When these four pieces come together, that's the SmartWeb.

Try It

Install (Linux x86_64 or aarch64)

curl -fsSL https://elastos.elacitylabs.com/install.sh | bash

Puts the elastos binary in ~/.local/bin/elastos. Needs curl, python3, and openssl 1.1.1+ (the installer uses openssl to check Ed25519 signatures; the runtime itself has no OpenSSL dependency).

Chat with someone

# on your machine
elastos chat --nick alice

# on another machine, use the ticket alice printed
elastos chat --nick bob --connect "<ticket>"

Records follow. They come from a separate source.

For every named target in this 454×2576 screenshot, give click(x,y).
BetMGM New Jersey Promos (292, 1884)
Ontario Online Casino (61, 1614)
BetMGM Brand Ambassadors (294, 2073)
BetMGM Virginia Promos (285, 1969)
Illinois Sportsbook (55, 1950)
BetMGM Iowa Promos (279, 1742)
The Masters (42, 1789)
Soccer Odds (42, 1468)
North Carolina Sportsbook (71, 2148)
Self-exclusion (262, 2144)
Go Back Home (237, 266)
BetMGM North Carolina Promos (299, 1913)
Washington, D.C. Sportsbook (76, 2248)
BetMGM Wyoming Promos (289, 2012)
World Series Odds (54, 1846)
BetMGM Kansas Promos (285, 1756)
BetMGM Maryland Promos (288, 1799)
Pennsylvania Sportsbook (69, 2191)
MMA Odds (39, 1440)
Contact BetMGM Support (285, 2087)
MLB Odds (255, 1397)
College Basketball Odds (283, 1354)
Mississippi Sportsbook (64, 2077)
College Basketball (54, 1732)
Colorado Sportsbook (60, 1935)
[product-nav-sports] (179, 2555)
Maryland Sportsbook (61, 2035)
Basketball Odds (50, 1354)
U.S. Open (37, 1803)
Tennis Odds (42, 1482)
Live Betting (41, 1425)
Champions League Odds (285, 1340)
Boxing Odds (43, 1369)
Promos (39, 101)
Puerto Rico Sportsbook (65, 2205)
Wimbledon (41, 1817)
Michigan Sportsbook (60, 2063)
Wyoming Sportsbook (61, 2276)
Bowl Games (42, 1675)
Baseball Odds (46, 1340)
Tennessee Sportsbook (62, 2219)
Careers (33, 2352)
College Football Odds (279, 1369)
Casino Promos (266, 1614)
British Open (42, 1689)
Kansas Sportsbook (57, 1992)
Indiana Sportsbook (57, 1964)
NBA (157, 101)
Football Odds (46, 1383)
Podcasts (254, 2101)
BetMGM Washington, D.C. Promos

# or let DHT find peers (30-120s cross-network, instant on LAN)
elastos chat --nick bob

Five capsules working together: runtime, shell, localhost-provider, did-provider, and Carrier. No sudo needed.

Other things you can do

elastos --version          # your version and DID
elastos update --check     # check for signed updates
elastos setup --list       # see what's available

Content sharing, notepad, GBA emulator, and an AI agent also exist in the codebase. They're being revalidated after recent work. Chat is the solid path right now.

What's Ahead

Open the source on GitHub. Cleanup and audit are underway.
Blockchain integration. Bridge did:key to the Elastos DID sidechain. Run chain nodes as capsules. Enable payment flows.
PC2 as capsules. Break the PC2.net web desktop into capsules running on this runtime. The shell becomes a web experience.
Encrypted capsules and dDRM. Capsule-level encryption, decryption-gated access, royalty flows through Elastos Smart Chain.
More platforms. macOS, hardened Jetson, better WSL.

What Could Be Built

The capsule model opens up a lot. Some things we've been thinking about:

A marketplace capsule where creators publish encrypted content and fans pay to unlock it, with royalties enforced on-chain
Personal AI agents that run in your sandbox, with your data, under your control. Not someone else's cloud.
Decentralized social apps where your posts, your followers, your history live in your capsules. You move platforms, your data moves with you.
IoT device management on Jetson and Raspberry Pi nodes, each one a sovereign PC2 node with signed capsule updates
Collaborative workspaces where teams share encrypted data capsules peer-to-peer, no central server
Your idea. Seriously.

Build with us

ElastOS is early and moving fast. If you're a developer, a creator, or just someone who cares about how computing should work, we'd love to hear from you.

The runtime is written in Rust. Capsules can be WASM or full Linux VMs. The capability system, the Carrier protocol, the provider model, the DID bridge to blockchain... there are real things to build here and real problems to solve together.

Come talk to us: ela.city · elacitylabs.com · elastos.info

Principles

Zero ambient authority. Capsules start with no permissions. The shell policy decides what gets granted.
Content-addressed. Code and data identified by hash. No server to trust. No URL to hijack.
Offline-first. Capsules have no concept of "the internet." You have the CID or you don't.
Actor equality. Humans and AI agents get the same tokens, same sandbox, same rules.
Auditable. Every capability grant, every security action, cryptographically logged.